## TASK:
The answer is to be an exact copy of the lines below running from the line with "Our Spare Change (123, 2243)" down to the line with "Des pieds plus", both ends included, and nothing more.
═════ INPUT ═════
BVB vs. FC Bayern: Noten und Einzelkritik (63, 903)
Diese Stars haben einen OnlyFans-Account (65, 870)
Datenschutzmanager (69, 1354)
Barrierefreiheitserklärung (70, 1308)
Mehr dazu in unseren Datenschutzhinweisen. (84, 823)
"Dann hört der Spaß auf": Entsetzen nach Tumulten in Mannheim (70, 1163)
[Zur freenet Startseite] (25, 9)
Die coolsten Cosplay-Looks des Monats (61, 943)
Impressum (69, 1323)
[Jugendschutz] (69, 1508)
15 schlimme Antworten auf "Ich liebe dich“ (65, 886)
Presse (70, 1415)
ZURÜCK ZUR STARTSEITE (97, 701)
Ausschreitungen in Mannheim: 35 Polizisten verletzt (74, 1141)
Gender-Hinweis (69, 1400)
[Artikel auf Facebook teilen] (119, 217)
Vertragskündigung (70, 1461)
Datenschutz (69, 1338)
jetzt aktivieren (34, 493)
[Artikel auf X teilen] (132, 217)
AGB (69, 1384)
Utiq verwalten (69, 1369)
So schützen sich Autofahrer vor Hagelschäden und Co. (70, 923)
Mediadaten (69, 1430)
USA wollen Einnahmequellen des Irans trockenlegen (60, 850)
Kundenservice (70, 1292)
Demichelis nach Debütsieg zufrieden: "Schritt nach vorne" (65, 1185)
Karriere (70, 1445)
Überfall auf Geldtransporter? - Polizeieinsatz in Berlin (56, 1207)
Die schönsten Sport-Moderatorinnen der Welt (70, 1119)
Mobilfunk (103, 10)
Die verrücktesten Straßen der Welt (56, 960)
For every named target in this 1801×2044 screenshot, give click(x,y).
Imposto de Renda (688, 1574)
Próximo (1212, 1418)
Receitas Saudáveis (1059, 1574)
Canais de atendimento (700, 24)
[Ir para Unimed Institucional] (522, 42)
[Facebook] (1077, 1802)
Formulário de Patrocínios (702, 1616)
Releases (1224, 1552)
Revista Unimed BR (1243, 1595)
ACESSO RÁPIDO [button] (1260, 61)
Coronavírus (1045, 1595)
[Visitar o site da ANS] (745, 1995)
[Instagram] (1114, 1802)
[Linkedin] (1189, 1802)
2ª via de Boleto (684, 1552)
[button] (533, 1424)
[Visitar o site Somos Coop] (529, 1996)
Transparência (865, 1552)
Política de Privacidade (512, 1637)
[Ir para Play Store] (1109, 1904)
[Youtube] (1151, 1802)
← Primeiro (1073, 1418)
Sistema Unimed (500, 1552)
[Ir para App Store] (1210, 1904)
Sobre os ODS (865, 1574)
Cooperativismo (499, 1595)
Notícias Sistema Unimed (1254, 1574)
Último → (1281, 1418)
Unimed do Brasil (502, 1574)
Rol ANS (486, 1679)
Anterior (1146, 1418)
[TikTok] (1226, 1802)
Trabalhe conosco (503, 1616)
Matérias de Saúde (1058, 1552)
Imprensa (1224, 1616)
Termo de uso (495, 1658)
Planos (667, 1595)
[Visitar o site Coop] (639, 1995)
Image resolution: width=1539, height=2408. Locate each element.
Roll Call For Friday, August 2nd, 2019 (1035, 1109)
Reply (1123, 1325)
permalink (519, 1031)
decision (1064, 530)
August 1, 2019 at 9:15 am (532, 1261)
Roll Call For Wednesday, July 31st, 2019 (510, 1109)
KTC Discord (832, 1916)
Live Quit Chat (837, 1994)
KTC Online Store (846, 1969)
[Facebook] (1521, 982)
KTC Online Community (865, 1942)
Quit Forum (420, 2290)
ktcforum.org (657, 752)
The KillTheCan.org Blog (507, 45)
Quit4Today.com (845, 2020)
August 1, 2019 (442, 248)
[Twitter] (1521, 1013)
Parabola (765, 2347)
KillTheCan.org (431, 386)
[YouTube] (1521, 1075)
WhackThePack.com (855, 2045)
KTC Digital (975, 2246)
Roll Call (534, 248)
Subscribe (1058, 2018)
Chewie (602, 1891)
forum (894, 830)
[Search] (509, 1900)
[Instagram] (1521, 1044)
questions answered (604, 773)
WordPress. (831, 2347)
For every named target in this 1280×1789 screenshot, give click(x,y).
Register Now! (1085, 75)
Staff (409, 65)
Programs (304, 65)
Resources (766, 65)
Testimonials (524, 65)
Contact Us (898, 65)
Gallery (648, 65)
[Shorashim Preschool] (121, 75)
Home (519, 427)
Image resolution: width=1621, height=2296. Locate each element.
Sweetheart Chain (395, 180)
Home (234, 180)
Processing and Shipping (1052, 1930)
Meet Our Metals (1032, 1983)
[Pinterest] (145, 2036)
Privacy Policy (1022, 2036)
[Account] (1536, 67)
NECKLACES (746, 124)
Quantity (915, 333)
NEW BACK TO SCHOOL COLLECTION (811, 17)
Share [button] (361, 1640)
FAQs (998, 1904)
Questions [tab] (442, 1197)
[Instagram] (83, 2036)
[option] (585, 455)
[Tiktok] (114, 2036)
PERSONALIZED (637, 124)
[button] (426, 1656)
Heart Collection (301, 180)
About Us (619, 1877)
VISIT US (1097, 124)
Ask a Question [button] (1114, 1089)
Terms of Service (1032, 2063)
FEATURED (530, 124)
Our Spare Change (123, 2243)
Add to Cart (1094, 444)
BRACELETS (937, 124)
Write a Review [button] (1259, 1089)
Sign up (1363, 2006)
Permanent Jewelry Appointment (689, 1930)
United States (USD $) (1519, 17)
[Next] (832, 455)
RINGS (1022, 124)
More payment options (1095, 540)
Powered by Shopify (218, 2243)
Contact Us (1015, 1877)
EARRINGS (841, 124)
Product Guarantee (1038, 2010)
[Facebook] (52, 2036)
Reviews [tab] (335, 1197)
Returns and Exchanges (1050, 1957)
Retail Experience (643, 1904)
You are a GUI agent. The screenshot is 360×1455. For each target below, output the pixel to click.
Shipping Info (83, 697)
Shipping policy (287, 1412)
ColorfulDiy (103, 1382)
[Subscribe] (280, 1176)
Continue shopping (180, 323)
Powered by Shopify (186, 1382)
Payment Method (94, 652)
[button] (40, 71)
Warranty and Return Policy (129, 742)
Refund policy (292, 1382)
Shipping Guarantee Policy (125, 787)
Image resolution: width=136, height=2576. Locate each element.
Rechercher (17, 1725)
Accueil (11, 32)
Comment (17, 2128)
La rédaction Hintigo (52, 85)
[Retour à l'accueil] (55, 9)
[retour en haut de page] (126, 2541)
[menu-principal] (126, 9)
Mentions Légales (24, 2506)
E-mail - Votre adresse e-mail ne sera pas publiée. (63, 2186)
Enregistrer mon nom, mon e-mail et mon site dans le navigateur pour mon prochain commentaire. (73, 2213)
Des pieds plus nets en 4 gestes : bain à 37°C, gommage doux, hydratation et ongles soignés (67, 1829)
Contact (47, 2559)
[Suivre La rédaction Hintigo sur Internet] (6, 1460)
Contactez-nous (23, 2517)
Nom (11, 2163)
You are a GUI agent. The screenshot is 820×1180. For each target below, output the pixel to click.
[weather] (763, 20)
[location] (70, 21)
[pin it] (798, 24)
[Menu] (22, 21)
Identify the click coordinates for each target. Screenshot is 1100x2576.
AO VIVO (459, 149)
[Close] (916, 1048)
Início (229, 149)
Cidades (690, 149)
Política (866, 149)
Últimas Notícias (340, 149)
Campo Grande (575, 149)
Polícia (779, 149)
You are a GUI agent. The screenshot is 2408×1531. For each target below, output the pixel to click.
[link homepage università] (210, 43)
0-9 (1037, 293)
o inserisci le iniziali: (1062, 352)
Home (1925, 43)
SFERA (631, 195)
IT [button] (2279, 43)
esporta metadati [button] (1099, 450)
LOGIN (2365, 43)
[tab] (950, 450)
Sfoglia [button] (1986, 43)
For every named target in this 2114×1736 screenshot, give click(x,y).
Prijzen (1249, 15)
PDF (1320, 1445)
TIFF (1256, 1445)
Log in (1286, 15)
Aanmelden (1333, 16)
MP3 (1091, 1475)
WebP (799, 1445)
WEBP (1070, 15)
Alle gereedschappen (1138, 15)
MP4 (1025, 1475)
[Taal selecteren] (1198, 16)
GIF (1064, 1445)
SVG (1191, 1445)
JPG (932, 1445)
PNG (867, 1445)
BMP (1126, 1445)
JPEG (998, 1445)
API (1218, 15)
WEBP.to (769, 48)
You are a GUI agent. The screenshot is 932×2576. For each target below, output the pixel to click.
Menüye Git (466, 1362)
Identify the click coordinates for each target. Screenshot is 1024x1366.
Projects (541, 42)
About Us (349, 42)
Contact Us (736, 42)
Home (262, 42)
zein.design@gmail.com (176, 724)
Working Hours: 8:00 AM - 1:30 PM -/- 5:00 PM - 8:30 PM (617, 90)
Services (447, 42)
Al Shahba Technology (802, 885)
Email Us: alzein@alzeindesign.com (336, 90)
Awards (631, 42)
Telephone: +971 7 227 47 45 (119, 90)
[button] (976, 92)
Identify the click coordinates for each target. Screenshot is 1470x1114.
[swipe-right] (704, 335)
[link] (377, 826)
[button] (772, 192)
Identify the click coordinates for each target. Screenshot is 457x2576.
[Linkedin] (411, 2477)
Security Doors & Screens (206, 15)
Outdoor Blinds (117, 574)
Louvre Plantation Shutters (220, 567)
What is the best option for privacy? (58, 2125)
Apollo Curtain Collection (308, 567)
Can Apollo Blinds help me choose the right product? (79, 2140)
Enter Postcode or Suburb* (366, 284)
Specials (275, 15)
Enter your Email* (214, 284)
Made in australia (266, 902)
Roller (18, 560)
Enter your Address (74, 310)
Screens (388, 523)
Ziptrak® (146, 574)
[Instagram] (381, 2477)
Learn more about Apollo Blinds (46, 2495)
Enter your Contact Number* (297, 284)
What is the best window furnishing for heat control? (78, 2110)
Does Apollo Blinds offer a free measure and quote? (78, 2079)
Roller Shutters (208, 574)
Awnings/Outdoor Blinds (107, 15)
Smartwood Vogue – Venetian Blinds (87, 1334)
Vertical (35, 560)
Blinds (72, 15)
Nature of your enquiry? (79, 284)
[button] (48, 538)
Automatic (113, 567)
═════
## SOLUTION:
Our Spare Change (123, 2243)
Add to Cart (1094, 444)
BRACELETS (937, 124)
Write a Review [button] (1259, 1089)
Sign up (1363, 2006)
Permanent Jewelry Appointment (689, 1930)
United States (USD $) (1519, 17)
[Next] (832, 455)
RINGS (1022, 124)
More payment options (1095, 540)
Powered by Shopify (218, 2243)
Contact Us (1015, 1877)
EARRINGS (841, 124)
Product Guarantee (1038, 2010)
[Facebook] (52, 2036)
Reviews [tab] (335, 1197)
Returns and Exchanges (1050, 1957)
Retail Experience (643, 1904)
You are a GUI agent. The screenshot is 360×1455. For each target below, output the pixel to click.
Shipping Info (83, 697)
Shipping policy (287, 1412)
ColorfulDiy (103, 1382)
[Subscribe] (280, 1176)
Continue shopping (180, 323)
Powered by Shopify (186, 1382)
Payment Method (94, 652)
[button] (40, 71)
Warranty and Return Policy (129, 742)
Refund policy (292, 1382)
Shipping Guarantee Policy (125, 787)
Image resolution: width=136, height=2576. Locate each element.
Rechercher (17, 1725)
Accueil (11, 32)
Comment (17, 2128)
La rédaction Hintigo (52, 85)
[Retour à l'accueil] (55, 9)
[retour en haut de page] (126, 2541)
[menu-principal] (126, 9)
Mentions Légales (24, 2506)
E-mail - Votre adresse e-mail ne sera pas publiée. (63, 2186)
Enregistrer mon nom, mon e-mail et mon site dans le navigateur pour mon prochain commentaire. (73, 2213)
Des pieds plus nets en 4 gestes : bain à 37°C, gommage doux, hydratation et ongles soignés (67, 1829)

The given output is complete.